Remaining vigilant of the Brazilian threat

Host: Yougawalla Pastoral Co.
Written by Haydn Sale – Manager, Yougawalla Pastoral Company

I am writing this blog at 41,000 feet passing over Africa on the way to Perth via Dubai from Brazil. Total travel time 35 hours. My wife Jane (the founder of this website) tells me to use the time and write my blog, as usual, I do what I am told (well mostly).

I have just had the good fortune to do a study tour around parts of Brazil with a group of 40 farmers from around the world, organised by Rabobank. The bank, which specialises in agriculture has arranged for 5 clients from all the countries it works in to do this tour over 10 days, and then an individual farm stay with one of their local clients. It has been an amazing and eye-opening tour of a true agricultural powerhouse of the world.

I was staggered by the scale, complexity, technical skill and professionalism of the farmers we visited. I had expected a more developing country status for agricultural production but what I saw was some of the best operations, that would be industry leading in any country you would choose to visit.

We visited the Mato Grosso region in central Brazil that has only been developed for agriculture in the last 40 years. There, we met two brothers that started out with 10 Hectares in 1974. Today they crop Soybeans, Corn and Cotton on a yearly area of 350,000 Hectares. This area is double cropped per annum with Soybeans planted now and cotton/corn in the summer, so the yearly cropping program is 700,000 hectares planted (1,750,000 acres in the old scale and no this is not a typo with too many zeros!). The brothers own 155 harvesters, as well as the requisite number of seeders, tractors, trucks etc and are John Deere’s biggest privately-owned customer in the world.

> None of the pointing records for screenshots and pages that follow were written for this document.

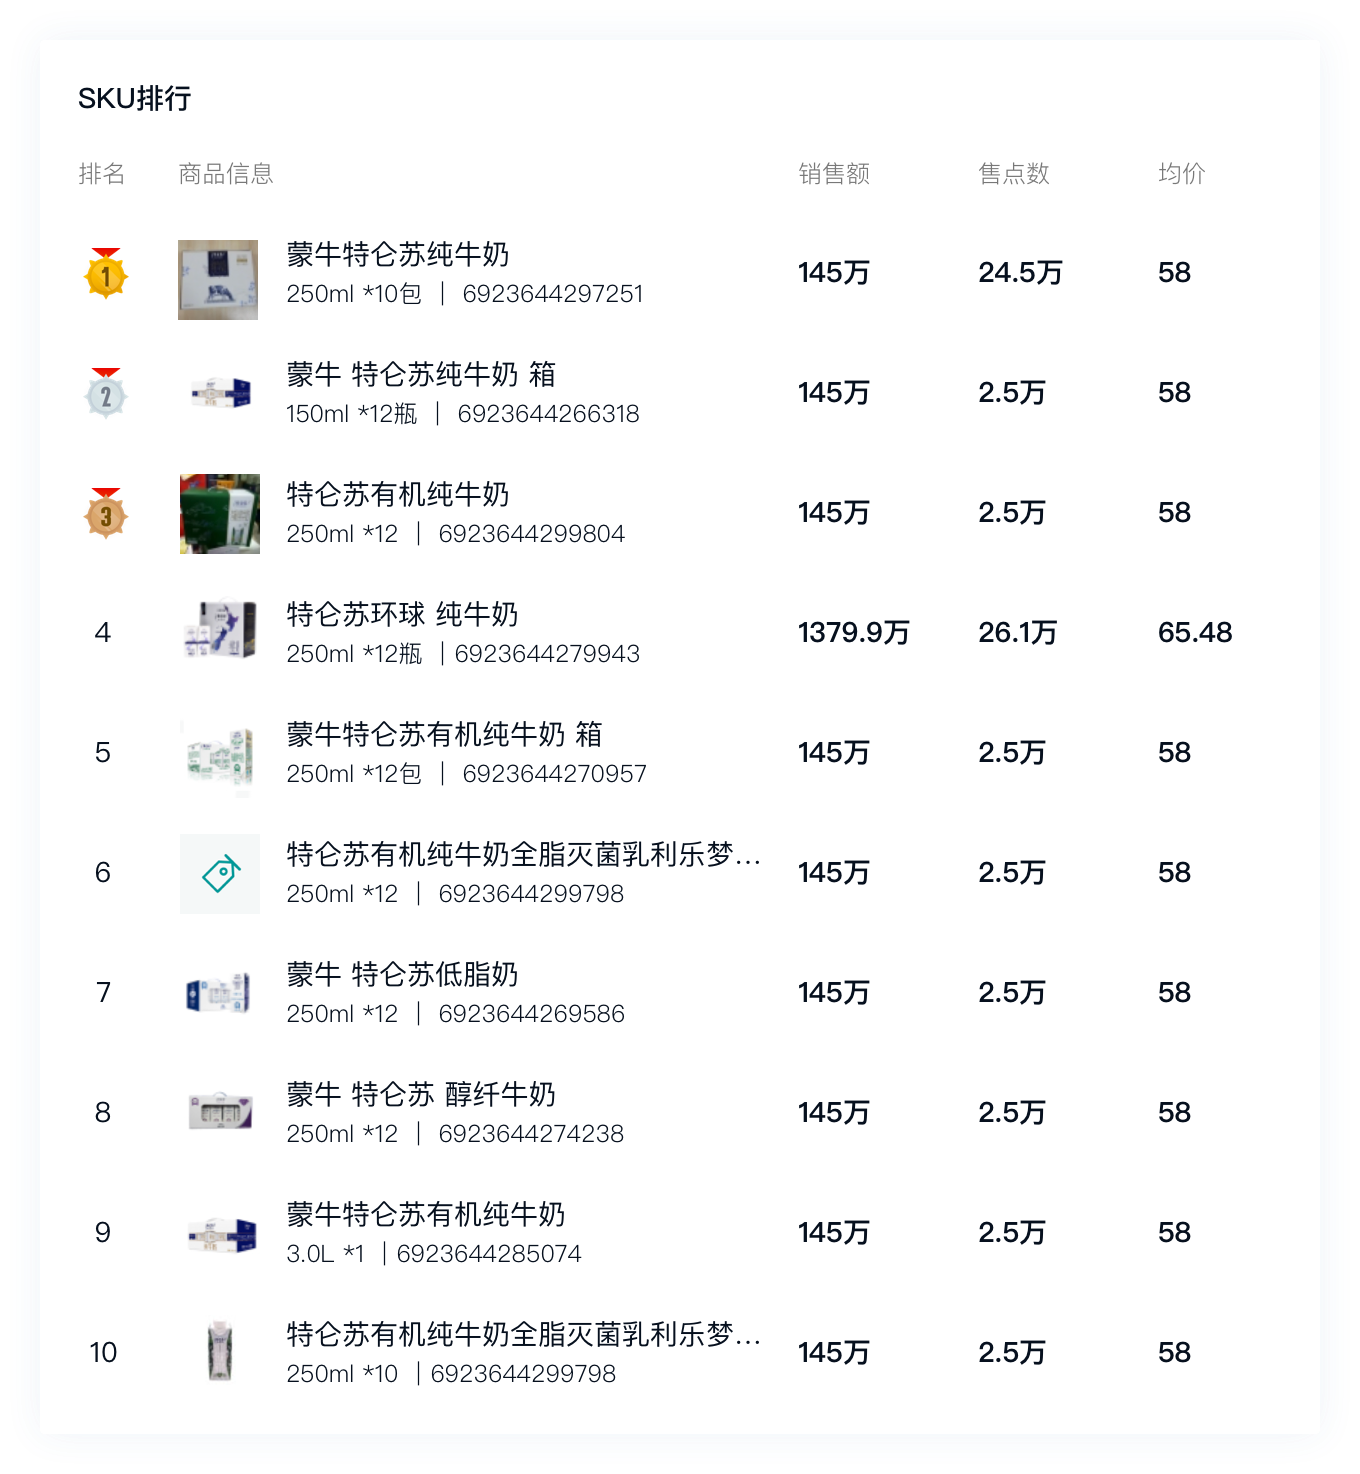This screenshot has height=1474, width=1360.
Task: Open the 蒙牛 特仑苏 醇纤牛奶 product thumbnail
Action: [220, 1111]
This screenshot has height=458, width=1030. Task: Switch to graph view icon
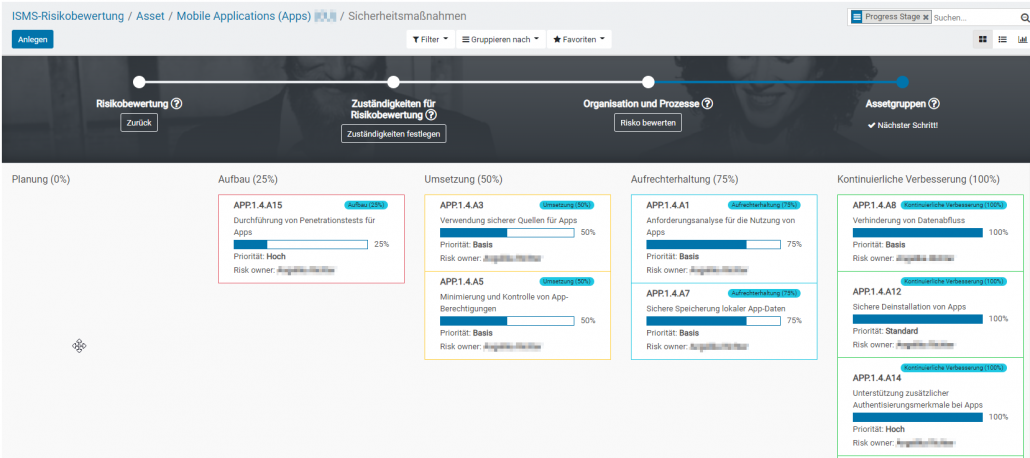[1022, 39]
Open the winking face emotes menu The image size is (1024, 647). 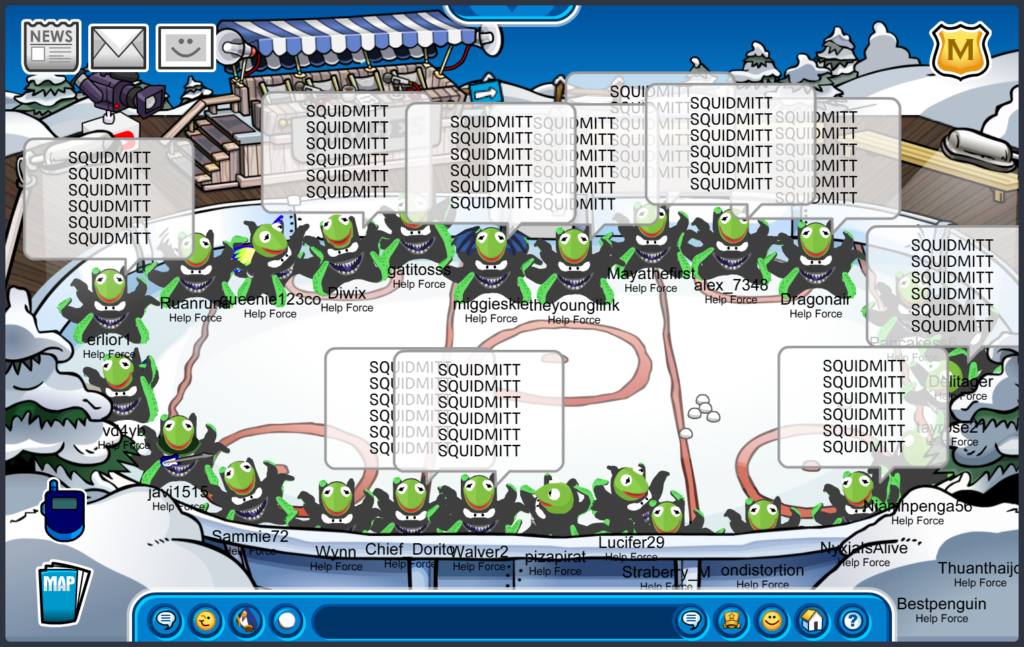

We also visited the Ammagi Group, again a family business, who crop a similar area but have diversified to own the rail, ports, barges and loading facilities using the Amazon River to the north to transport their product to the world. The family immigrated from the south of the country in the 1960 with 3 head of cattle, a truck, one tractor and planter. They have a cattle herd of 120,000 head that graze improved pastures between cropping rotations. There are some truly amazing success stories, but amongst all this incredible growth and expansion, Brazil has a problem.

The problem is its image to the rest of the world.

The perception of Brazil clearing land for this expansion has led to lots of recent press about deforestation. This has in turn led to large worldwide companies becoming uncomfortable about products purchased from areas where there is perceived to be too much deforestation. The group spent a lot of time hearing about the steps being taken to stop this legally and the requirement of farmers to set aside land for forest: 20% in the south, 40% in the middle, 80% in the north.

They are moving in the right direction and making some great advances, but they are not selling their story well enough and at present perception is the reality for the consumer. I can see a point coming and I think it already exists to some extent, where Brazils products will be shunned or discounted for this perception.

This leads me to the beef industry. I have heard since I left school in 1990 that the beef industry in Australia is about to be decimated by cheap Brazilian exports flooding our markets. This has never materialised. The main reason for this is that Brazil has animal health issues around Foot and Mouth disease and Mad Cow disease (Australia does not have these problems, nor any other major animal health issues) combined with economic problems. Strangely enough I am still hearing about this threat today, but I think it is highly unlikely.

Yes, they will continue to apply pressure to low value markets, but they will battle to make big inroads to our high value markets. This is solely due to food security and safety concerns about their product. Our main markets have the perception that Australia has a significantly higher standard and reputation around these issues and Meat and Livestock Australia has done a fantastic job of leveraging this advantage into our trading partners in Asia and South East Asia.

This great hard-won advantage would disappear overnight if any of these problems reach our shores. Brazil has a cattle herd of 220,000,000 cattle, they slaughter 40,000,000 cattle per annum, nearly twice Australia’s total cattle herd of 23,000,000.

They are a huge threat if we are playing on a level playing field. Thankfully we are not, but we must be vigilant to protect this through sustained biosecurity measures for our country.

It is our natural advantage and we need to fight like hell to keep it.

The African Swine Fever being just off our shores to our north is a prime example of the threat that lurks if we are not alert.

Maintaining our country’s reputation for clean, safe food underpins our prosperity now and will do into the future. If we can do this, hopefully our kids will still be hearing about the Brazilian threat when they leave school.

 Drone technology for identifying weeds in a crop.

 Cattle running on improved pasture – 5 head to the hectare!

 Soybeans under centre pivots, with a Brazilian family of Dutch descent. 

 This is our farmer group on a family farm that grows 20,000 ha of sugar in Central Brazil.